Revue Porte Ouverte

La radicalisation en détention

Par Dr. Wagdy Loza, ,
Professeur agrégé adjoint. Psychiatrie, Queen’s University

La radicalisation en détention

Les propos tenus n’engagent que son auteur et ne reflètent pas la position de l’ASRSQ. Afin d’alimenter la réflexion dans les débats de société, l’ASRSQ publie une variété de points de vue mais ne les endosse pas nécessairement .

De nombreux rapports documentent que la plupart des actes terroristes odieux dans le monde sont commis par des criminels radicalisés pendant leur emprisonnement. Ces rapports révèlent également que les extrémistes incarcérés radicalisent certains criminels et les convertissent à l’islamisme radical avant de les utiliser pour commettre des actes terroristes après leur libération.

Voici des exemples illustrant la gravité de la radicalisation dans les prisons. En Égypte, des attaques par des musulmans extrémistes, principalement les Frères musulmans, groupe devenu plus fort pendant l’incarcération de membres dans les années 1950 et 1960, ont mené à l’assassinat d’Anouar el Sadate, président de l’Égypte ainsi qu’à l’assassinat ou à des tentatives d’assassinat de hauts dirigeants. Ils ont fait des ravages de 2011 à 2013, période pendant laquelle ils ont brûlé entre 65 et 80 églises et édifices gouvernementaux et ainsi fait des centaines de victimes et des milliers de blessés. Ayman al-Zawahiri, chef actuel d’Al Qaïda, et de nombreux autres combattants d’Al Qaïda ont passé du temps en prison. Abu Bakr al-Baghdadi, de l’État islamique, a formé son commandement pendant qu’il était incarcéré. Abu Musab al-Zarqawi a également été endoctriné en prison avant de commettre une série de bombardements et de décapitations en Irak.

D’autres exemples moins majeurs de terroristes radicalisés en prison, dont les actes ont été moins spectaculaires et entraîné des dommages à plus petite échelle comprennent les terroristes du train de Madrid, « l’homme à la chaussure piégée », Said Kouachi, Cherif Kouachi, Amedy Coulibaly et Mohammed Merah.

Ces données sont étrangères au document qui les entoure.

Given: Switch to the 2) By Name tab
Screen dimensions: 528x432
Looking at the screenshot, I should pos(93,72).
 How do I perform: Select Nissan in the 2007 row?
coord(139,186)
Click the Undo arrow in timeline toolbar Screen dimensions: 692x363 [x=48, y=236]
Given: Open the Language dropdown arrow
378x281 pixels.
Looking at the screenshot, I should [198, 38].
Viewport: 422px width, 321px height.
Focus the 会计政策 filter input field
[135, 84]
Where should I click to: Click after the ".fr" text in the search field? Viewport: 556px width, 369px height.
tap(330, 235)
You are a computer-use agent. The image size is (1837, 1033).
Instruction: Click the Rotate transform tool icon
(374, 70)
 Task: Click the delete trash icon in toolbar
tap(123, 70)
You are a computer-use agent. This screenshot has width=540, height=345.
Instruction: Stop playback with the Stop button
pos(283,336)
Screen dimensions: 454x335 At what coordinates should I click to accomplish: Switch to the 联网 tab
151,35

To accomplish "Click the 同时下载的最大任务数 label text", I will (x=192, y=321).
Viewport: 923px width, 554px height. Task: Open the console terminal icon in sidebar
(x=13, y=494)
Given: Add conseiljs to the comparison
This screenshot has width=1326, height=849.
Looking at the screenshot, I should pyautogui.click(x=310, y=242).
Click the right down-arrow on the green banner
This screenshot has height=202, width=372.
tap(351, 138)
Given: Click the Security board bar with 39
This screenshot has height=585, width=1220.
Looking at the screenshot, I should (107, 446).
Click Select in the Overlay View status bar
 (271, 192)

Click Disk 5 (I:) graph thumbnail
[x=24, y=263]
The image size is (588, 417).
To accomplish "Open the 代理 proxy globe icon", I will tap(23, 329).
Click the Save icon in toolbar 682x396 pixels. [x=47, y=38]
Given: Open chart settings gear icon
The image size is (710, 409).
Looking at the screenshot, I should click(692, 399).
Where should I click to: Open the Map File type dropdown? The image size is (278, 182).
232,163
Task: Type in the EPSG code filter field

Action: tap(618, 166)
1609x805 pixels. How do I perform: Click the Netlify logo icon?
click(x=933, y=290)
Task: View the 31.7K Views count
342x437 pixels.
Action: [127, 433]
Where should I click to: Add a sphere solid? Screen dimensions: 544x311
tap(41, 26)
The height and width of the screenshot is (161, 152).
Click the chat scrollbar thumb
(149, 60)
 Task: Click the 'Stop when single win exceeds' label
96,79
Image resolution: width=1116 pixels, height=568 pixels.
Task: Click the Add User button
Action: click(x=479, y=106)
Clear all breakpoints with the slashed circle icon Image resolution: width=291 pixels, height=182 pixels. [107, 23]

De nombreuses raisons peuvent expliquer la raison pour laquelle les criminels sont vulnérables à la radicalisation dans les prisons. Entre autres, les prisons représentent le milieu idéal et propice à la radicalisation parce que les prisons sont des milieux violents et isolés, composés de criminels en captivité, sans distraction quotidienne, peuplés en grande partie de jeunes hommes en colère, contrariés et désabusés, qui ont très peu d’éléments positifs auxquels s’identifier. Certains criminels se joignent à ces groupes pour se protéger de criminels plus agressifs et plus forts. D’autres s’y joignent pour être différents et gagner en prestige auprès d’autres prisonniers. Les criminels ont souvent une situation socioéconomique similaire et des caractéristiques psychologiques de rébellion en commun avec les terroristes, dont l’âge, le chômage, un faible niveau de scolarité, le besoin de se sentir important et le besoin d’appartenir à un groupe. Certains criminels sont vulnérables à l’idéologie religieuse radicale en raison de leurs attitudes antisociales et de leur besoin de s’identifier à d’autres détenus ayant les mêmes antécédents, croyances ou origines ethniques. D’autres facteurs accentuent leur vulnérabilité, notamment un degré élevé de détresse, l’absence de périodes passées en prison ou être ensemble en prison pendant de longues périodes ou en raison de leurs longues rencontres et de flatteries physiques (aliments spéciaux, nouvelles expériences de vacances, etc.) pour diffuser leurs idéologies extrémistes. Même s’il n’existe aucun document officiel révélant que la radicalisation dans les prisons constitue un problème au Canada ou que les criminels accusés de terrorisme radicalisent d’autres personnes, il est nécessaire de lutter contre la radicalisation probable dans les prisons canadiennes. À ma connaissance, il n’existe aucun programme officiel crédible de prévention ou de traitement dans le système correctionnel canadien.